Three months later, the parties executed a fourth letter agreement. (Id. ¶ 53; id. Ex. D (Oct. 4, 2002 Letter Agreement).) Like its predecessors, the October 4, 2002 letter purported to "substitute[] all of the provisions" of the July 4, 2002 agreement. (Id. Ex. D.) Unlike its predecessors, however, the October 4 agreement made two significant changes. First, it added additional details to the scope of the agreement. It identified several target companies, including Grupo Simec ("Simec") and Industrias Campos Hermanos ("ICH"), but the definition of a Target was not limited to the companies listed. (Id.) Moreover, "Transaction" was defined to cover, inter alia, transactions involving "all or a material portion of businesses in Mexico in which [Sidenor] or any of its affiliates or subsidiaries holds a controlling stake." (Id.) Second, the fee structure was altered. While GEMA was still entitled to a $25,000 Due Diligence Fee upon signing, the method for determining compensation "in the event [Sidenor] enter[ed] into a Transaction with a Target" was different. (Id.) Specifically, the October letter agreement stated that the "amount of such Transaction Success Fees shall be mutually agreed between [Sidenor] and GEMA at a later time." (Id.) In contrast to the exact two-percent figure agreed to in prior letters, the Success Fee under the October 4 agreement was to "be in an average range of 2.0% (two-percent) of each Transaction Value, and will be determined prior to October 31, 2002." (Id.)

§ Data listing
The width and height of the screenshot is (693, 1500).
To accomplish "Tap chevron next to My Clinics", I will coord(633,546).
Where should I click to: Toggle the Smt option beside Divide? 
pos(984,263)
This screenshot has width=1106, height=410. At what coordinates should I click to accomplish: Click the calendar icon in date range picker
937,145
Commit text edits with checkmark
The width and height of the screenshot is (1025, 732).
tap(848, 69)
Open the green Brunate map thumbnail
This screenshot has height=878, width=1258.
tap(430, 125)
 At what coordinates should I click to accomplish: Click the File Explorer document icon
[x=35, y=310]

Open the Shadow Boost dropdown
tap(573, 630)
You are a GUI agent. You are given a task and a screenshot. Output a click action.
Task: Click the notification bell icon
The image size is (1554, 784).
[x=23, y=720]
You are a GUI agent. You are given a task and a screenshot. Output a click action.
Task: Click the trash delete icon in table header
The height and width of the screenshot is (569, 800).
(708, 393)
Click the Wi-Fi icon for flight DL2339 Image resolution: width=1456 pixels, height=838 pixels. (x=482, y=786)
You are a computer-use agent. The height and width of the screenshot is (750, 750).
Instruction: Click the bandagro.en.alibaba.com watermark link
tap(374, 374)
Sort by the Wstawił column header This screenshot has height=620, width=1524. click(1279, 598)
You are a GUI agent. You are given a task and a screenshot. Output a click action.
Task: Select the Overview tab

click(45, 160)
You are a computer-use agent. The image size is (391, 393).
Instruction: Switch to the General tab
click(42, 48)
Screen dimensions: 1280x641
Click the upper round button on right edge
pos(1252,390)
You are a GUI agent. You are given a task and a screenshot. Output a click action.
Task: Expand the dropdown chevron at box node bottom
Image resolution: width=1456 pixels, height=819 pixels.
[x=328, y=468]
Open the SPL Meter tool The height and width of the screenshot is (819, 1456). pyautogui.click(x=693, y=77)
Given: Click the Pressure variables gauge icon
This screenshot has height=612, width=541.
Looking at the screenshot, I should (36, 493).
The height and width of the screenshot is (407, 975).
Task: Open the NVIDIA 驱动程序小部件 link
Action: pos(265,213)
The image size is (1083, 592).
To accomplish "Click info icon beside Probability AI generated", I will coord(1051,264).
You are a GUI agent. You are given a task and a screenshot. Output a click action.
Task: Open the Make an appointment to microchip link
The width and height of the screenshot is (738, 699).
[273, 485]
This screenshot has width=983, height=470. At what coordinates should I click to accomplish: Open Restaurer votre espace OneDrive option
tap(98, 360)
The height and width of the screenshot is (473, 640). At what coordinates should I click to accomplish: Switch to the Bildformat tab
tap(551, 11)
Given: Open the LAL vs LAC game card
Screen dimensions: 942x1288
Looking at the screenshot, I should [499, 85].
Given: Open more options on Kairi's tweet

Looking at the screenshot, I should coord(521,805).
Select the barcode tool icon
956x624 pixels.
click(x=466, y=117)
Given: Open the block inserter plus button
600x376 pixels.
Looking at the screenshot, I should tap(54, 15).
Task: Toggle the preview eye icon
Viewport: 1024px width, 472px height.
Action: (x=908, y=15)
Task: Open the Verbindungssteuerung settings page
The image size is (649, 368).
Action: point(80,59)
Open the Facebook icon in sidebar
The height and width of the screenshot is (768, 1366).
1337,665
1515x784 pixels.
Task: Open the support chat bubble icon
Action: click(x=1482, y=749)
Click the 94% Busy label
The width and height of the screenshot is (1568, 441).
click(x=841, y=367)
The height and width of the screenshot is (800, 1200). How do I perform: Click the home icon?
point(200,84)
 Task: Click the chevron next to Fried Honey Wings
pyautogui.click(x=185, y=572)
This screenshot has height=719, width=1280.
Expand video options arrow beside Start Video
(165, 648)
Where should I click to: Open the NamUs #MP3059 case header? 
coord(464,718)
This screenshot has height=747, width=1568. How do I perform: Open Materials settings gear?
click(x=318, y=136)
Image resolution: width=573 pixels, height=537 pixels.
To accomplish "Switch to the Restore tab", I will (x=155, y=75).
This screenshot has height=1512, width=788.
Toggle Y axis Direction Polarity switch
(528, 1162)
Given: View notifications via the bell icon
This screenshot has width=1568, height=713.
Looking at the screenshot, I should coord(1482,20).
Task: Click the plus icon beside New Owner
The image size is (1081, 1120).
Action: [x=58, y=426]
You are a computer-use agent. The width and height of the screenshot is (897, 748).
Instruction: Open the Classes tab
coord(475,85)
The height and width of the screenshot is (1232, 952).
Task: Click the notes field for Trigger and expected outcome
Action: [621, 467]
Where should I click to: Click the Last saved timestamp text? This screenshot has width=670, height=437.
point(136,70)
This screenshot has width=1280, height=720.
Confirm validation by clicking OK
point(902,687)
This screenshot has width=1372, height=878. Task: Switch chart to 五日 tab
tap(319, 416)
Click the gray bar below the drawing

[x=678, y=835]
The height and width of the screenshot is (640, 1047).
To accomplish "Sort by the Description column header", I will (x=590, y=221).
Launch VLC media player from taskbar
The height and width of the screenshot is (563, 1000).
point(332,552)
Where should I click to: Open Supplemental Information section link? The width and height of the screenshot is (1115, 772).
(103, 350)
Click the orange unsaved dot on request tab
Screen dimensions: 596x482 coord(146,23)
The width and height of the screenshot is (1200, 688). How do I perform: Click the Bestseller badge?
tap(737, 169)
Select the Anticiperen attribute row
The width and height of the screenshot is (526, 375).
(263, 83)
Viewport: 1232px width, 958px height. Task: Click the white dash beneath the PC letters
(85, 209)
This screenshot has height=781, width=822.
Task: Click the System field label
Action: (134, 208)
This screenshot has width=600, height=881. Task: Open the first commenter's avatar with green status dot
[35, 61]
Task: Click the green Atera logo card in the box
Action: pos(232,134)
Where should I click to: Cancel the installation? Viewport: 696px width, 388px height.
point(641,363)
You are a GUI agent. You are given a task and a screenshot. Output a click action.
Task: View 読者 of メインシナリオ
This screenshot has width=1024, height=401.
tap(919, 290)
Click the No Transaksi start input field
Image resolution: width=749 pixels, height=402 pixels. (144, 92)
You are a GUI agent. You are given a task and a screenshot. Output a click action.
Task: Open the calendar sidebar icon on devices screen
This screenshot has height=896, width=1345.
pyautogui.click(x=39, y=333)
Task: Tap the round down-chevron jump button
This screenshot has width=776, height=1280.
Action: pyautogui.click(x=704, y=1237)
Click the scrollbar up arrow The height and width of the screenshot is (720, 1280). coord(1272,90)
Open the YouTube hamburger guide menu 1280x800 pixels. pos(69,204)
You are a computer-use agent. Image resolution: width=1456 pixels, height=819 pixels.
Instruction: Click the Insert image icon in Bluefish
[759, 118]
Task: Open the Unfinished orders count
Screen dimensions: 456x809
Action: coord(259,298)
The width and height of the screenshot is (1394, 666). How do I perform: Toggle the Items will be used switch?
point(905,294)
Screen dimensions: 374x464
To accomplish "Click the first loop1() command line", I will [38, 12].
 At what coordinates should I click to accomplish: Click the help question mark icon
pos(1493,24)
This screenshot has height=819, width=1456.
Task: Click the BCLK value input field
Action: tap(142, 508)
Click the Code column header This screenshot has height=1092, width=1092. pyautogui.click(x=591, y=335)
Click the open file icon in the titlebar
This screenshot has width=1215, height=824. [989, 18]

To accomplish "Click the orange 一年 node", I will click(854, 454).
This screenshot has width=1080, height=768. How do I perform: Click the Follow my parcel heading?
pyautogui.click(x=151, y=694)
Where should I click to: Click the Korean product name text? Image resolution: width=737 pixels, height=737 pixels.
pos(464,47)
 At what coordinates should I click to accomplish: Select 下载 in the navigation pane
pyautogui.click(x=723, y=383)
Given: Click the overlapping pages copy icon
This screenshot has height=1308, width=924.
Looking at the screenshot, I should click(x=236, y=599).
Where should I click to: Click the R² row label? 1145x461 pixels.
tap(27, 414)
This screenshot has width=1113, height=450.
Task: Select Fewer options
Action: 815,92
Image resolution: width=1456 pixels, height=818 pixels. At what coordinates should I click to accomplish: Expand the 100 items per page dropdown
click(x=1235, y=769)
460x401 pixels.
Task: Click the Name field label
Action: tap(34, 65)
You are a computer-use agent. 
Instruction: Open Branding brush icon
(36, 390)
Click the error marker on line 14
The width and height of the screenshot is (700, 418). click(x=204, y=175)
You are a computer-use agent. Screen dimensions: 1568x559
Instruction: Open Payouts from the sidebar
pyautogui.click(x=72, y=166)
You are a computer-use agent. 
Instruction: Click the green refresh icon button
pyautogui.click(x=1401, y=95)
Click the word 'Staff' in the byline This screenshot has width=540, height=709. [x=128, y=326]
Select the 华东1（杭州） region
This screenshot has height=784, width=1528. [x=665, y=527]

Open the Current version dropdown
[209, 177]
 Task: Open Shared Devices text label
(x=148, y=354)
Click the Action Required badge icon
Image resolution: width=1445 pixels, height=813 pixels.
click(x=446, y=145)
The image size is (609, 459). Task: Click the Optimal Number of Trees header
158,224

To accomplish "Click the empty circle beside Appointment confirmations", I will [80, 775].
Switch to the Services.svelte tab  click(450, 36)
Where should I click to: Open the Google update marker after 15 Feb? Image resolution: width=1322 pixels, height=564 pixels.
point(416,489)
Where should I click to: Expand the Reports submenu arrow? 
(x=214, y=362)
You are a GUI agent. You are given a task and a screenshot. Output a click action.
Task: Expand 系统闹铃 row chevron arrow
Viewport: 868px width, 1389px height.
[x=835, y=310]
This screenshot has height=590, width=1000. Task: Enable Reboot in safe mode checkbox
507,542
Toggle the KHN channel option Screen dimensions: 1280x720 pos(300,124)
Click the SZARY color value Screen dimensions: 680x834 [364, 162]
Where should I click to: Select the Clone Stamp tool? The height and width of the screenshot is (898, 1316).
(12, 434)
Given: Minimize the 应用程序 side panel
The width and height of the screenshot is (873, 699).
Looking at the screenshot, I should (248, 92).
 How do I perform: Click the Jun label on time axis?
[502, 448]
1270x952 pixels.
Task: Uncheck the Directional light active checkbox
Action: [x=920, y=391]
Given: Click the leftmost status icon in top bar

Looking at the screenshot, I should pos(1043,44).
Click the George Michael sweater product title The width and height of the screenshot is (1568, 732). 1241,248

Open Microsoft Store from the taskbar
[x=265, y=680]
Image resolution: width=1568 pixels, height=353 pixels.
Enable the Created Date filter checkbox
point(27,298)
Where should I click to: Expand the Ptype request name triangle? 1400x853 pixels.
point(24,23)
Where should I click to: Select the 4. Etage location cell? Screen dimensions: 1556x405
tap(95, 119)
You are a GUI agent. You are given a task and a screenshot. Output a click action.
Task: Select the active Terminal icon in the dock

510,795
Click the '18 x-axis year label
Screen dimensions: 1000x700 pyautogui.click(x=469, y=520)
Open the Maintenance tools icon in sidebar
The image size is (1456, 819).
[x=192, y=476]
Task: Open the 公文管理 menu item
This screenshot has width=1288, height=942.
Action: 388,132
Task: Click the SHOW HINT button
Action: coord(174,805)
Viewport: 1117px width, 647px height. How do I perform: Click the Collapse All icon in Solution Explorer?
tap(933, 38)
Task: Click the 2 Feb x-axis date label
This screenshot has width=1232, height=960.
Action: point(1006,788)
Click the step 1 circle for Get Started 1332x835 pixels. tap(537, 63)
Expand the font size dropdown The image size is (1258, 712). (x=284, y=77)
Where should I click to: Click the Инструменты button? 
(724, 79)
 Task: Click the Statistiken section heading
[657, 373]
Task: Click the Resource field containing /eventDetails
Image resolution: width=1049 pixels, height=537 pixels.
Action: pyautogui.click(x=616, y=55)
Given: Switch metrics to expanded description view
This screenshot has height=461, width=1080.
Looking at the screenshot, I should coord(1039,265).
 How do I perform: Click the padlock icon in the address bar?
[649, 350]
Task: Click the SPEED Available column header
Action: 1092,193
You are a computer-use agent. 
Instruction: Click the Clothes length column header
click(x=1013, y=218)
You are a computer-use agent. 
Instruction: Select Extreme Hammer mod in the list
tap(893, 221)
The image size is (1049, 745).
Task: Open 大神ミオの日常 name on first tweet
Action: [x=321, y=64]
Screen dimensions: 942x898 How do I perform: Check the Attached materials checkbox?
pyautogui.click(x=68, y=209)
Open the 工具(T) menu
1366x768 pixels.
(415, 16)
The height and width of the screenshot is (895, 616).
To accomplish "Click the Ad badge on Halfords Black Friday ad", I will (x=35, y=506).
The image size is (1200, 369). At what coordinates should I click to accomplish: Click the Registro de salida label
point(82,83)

§ Exercise instructions
1. According to the passage, what fee was GEMA still entitled to upon signing the October 4, 2002 letter agreement?
2. Please list every distinct calendar date mentioned in the passage.

§ Task results
1. A $25,000 Due Diligence Fee.

2.
- October 4, 2002
- July 4, 2002
- October 31, 2002